**PROBLEMS AND TASKS**
(A) Answer these questions from the article on China's economic growth forecast:
(i) What full-year growth rate does AXA Investment Managers predict if the outbreak is contained by the end of March?
(ii) What first-quarter forecast shows the shock of the epidemic?
(iii) The benign scenario expects production to normalize on a pattern like that of which earlier epidemic?
(B) Extend the article on China's economic growth forecast with a few more paragraphs after its last one.

**DOCUMENT TEXT**
☆ ☆ ☆ ☆

Published: 19:55, February 19, 2020 | Updated: 07:40, June 6, 2023
China’s economic growth seen to slow to 5.3% if epidemic eases
By Edith Lu in Hong Kong

China’s economic growth is expected to slow down to 5.3 percent for this year if the novel coronavirus outbreak could be contained by the end of March, AXA Investment Managers predicted on Wednesday.

The shock caused by the COVID-19 epidemic to the nation’s economic growth in the first quarter is already apparent with a forecast of a 4 percent contraction, down 2 percent quarter-on-quarter, said Aidan Yao Yuan, senior emerging Asia economist at AXA.

If daily new infection cases of the coronavirus remain high and the outbreak is not contained by the end of the first half of the year, the fallout will prolong with full-year economic growth at 4.8 percent

Aidan Yao Yuan

senior emerging Asia economist at AXA

These forecasts, however, are based on the assumption of a benign scenario that daily increases of new infection cases will fall to zero by March 31, and production activities will gradually normalize in the second quarter on a pattern akin to that of the SARS epidemic in 2003.

If daily new infection cases of the coronavirus remain high and the outbreak is not contained by the end of the first half of the year, the fallout will prolong with full-year economic growth at 4.8 percent, Yao said.

☆ ☆ ☆ ☆

**GIVEN DATA**
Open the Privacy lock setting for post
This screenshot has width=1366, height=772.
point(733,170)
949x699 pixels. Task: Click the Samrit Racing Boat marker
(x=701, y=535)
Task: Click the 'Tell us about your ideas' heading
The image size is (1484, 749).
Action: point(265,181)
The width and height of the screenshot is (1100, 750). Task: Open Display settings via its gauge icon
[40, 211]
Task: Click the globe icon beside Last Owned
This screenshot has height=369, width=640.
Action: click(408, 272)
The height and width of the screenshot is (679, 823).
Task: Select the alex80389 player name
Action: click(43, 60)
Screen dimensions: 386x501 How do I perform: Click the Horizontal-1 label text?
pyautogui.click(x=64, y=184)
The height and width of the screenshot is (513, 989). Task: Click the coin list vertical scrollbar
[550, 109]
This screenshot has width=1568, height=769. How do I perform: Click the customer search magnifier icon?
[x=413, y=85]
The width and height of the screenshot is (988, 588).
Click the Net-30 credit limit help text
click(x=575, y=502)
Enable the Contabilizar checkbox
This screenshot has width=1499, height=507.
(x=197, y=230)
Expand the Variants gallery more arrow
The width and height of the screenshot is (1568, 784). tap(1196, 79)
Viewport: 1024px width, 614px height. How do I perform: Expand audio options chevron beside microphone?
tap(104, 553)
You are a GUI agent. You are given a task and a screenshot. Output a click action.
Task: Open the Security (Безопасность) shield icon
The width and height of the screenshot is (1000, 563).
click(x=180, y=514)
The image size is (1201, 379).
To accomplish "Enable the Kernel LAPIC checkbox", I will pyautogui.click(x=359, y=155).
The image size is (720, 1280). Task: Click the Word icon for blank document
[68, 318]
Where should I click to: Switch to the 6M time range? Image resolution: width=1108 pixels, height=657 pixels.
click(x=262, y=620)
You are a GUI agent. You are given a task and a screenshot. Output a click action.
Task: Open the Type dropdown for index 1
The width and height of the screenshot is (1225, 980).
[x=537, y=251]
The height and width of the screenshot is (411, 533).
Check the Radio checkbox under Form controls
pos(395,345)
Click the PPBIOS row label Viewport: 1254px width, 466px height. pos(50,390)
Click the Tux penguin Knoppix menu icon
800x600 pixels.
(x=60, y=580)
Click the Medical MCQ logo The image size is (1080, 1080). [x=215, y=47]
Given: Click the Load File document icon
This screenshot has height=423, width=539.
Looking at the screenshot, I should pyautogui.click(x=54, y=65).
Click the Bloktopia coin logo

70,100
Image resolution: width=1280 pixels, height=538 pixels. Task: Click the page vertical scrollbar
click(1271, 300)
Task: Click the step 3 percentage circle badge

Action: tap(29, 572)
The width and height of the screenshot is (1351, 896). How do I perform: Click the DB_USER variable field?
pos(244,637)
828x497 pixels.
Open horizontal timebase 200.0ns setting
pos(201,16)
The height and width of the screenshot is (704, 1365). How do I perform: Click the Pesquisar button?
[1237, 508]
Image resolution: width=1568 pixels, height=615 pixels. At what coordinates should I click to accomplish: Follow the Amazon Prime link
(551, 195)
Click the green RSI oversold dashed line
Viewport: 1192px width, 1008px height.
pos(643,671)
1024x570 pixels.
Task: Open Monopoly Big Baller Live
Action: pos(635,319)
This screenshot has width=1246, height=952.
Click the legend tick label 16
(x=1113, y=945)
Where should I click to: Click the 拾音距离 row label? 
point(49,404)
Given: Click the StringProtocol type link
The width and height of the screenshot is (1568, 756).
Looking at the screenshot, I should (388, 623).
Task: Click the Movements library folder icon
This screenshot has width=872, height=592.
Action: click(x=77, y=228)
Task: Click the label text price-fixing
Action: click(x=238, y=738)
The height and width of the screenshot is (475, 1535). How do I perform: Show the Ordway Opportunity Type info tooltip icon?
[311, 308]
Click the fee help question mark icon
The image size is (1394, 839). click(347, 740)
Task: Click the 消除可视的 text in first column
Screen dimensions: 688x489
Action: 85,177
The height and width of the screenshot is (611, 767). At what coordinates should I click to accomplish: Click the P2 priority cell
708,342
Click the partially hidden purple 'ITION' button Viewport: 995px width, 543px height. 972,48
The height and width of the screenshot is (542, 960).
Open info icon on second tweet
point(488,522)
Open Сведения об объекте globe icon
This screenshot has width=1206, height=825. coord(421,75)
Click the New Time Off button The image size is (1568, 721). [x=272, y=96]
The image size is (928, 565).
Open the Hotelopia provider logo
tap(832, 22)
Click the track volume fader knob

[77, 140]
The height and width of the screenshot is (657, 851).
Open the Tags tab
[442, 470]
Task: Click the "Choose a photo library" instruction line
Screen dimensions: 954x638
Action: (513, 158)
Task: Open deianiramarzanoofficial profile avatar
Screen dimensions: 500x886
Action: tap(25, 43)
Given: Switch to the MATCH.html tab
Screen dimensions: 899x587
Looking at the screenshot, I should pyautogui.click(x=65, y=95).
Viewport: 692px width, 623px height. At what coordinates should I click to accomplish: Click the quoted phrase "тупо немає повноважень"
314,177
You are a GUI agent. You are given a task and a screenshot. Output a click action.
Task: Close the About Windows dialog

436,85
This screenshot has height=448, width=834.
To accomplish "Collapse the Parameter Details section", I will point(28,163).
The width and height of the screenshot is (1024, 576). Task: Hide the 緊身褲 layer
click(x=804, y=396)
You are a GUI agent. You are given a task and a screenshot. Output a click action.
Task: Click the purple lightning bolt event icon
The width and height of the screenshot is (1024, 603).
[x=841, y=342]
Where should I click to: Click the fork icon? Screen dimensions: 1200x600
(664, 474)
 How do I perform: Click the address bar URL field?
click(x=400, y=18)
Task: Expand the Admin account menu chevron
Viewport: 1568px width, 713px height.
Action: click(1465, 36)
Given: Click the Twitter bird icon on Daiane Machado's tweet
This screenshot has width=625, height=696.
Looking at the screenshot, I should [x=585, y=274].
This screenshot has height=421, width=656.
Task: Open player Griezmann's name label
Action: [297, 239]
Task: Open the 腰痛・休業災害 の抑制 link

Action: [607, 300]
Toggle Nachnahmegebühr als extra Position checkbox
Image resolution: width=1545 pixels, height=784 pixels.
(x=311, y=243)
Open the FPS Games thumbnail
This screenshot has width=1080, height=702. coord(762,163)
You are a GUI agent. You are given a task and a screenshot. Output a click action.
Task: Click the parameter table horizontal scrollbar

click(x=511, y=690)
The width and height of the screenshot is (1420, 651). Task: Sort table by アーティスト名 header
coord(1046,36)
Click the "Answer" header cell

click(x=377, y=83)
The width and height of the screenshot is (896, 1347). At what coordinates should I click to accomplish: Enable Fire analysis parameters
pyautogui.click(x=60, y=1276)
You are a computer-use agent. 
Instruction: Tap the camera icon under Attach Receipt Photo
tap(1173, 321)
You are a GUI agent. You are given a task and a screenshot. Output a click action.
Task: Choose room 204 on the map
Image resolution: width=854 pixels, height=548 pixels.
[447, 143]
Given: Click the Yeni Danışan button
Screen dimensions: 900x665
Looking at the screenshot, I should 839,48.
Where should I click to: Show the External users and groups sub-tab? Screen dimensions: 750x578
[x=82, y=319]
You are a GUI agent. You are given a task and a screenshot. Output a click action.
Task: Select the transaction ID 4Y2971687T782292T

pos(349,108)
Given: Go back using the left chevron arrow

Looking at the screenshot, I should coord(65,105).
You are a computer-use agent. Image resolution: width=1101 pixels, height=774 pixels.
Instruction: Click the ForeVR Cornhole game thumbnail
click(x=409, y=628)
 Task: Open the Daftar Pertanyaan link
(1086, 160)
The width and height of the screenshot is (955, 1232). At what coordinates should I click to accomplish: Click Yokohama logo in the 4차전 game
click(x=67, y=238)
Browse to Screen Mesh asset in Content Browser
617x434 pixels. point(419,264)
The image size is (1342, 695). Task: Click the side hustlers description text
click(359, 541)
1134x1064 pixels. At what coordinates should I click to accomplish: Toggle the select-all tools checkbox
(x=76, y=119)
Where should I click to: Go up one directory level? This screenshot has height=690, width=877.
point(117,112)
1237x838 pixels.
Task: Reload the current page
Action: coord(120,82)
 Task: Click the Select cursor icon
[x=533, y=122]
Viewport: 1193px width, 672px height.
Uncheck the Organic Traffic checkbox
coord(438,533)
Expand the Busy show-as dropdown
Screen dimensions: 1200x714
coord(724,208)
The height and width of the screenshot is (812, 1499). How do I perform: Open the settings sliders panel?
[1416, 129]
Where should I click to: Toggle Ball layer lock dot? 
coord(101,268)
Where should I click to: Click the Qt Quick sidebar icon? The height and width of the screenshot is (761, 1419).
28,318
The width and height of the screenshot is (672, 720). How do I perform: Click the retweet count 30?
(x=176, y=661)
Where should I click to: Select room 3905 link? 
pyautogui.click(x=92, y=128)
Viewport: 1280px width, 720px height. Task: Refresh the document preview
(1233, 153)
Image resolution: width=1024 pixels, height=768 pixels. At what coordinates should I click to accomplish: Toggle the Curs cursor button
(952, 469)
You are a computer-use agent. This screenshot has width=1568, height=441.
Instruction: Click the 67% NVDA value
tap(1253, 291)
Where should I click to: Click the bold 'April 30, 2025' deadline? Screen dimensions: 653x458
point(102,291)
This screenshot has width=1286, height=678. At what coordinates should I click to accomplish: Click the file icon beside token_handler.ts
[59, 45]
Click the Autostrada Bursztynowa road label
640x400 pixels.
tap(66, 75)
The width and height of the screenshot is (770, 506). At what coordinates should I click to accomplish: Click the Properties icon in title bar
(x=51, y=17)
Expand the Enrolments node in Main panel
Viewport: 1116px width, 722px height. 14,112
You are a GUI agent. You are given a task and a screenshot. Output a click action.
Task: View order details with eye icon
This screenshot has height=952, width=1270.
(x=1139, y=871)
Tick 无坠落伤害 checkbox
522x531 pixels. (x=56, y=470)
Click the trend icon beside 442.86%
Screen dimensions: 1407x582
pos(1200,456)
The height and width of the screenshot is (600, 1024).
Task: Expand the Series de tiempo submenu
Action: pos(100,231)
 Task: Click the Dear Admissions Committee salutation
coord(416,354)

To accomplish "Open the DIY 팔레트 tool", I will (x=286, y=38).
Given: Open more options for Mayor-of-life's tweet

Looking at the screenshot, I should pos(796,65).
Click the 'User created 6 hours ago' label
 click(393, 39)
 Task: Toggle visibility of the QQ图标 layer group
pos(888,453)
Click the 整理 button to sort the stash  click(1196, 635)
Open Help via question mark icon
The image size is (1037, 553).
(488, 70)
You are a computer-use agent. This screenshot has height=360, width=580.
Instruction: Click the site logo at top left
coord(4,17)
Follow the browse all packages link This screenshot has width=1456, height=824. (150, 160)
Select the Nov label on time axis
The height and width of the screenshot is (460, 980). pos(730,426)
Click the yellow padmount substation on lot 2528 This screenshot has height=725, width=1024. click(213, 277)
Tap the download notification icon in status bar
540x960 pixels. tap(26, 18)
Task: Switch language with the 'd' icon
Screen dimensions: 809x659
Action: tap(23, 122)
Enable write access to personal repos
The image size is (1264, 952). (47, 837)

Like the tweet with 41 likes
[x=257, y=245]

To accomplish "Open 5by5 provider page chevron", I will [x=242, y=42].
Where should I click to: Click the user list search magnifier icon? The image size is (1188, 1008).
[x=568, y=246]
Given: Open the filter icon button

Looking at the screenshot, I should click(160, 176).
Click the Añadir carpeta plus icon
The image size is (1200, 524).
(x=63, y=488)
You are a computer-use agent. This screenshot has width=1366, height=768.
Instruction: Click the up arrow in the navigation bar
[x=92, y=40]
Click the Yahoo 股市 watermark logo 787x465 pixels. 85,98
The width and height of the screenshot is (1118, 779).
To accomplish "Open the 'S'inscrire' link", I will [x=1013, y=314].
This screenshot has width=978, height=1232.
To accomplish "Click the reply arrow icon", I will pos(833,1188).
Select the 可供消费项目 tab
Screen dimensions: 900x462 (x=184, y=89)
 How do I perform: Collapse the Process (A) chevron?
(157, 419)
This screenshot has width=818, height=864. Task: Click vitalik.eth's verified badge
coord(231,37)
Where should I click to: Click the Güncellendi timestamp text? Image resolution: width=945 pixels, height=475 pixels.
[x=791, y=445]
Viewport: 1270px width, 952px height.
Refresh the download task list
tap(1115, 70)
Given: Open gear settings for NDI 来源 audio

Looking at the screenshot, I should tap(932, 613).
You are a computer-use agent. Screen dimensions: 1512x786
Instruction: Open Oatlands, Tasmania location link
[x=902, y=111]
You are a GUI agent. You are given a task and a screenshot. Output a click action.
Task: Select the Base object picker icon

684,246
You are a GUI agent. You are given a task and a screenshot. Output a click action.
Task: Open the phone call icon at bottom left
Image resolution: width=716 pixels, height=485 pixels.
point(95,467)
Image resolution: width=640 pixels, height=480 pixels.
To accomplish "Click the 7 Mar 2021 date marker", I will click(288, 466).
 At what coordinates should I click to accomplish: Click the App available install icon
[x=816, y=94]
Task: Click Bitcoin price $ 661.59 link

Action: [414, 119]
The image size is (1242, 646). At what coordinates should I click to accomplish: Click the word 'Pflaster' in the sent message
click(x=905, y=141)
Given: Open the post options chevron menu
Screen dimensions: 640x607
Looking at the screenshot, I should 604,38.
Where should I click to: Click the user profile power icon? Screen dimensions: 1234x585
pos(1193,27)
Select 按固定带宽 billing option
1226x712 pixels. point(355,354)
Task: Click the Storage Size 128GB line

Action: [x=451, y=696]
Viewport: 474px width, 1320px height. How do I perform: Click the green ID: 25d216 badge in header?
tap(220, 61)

☆ ☆ ☆ ☆

**ANSWERS BY ITEM NUMBER**
(A)
(i) 5.3 percent.
(ii) A 4 percent contraction, down 2 percent quarter-on-quarter.
(iii) The SARS epidemic in 2003.

(B)
Chinese authorities have unveiled a host of relief measures to help businesses and the public ride out the financial difficulties arising from the epidemic. The Finance Ministry on Friday allocated an additional 8 billion yuan in a second round of measures to combat the virus, taking the amount so far to 90.15 billion yuan ($12.9 billion).

Yao said it would take some time to assess the effectiveness of these measures. The first phase focuses on containing the virus, while the next phase is expected to shift to economic stimulus packages.

Since people are consuming less and have not returned to work completely, fiscal policies such as tax cuts for small and medium-sized enterprises could support the economy more than monetary measures, Yao said, adding that monetary measures would be more effective after employees are fully back at work.

He does not believe the People’s Bank of China will use the yuan to mitigate the virus impact, noting that central bank intervention has been minimal since the yuan breached the 7 per dollar mark last year. The yuan is expected to hover at around 7 to the greenback by year-end.

Financial markets will be closely monitoring official announcements and reports on further fiscal easing steps, as well as local government support measures and monetary stimuli from the central bank.

The PBOC is expected to announce a cut in the loan prime rate (LPR) – its benchmark for pricing existing floating-rate loans – on Thursday to ease the financial strains on businesses hit by the coronavirus outbreak.

Yao predicts the LPR would be cut by 10 basis points in line with market expectations.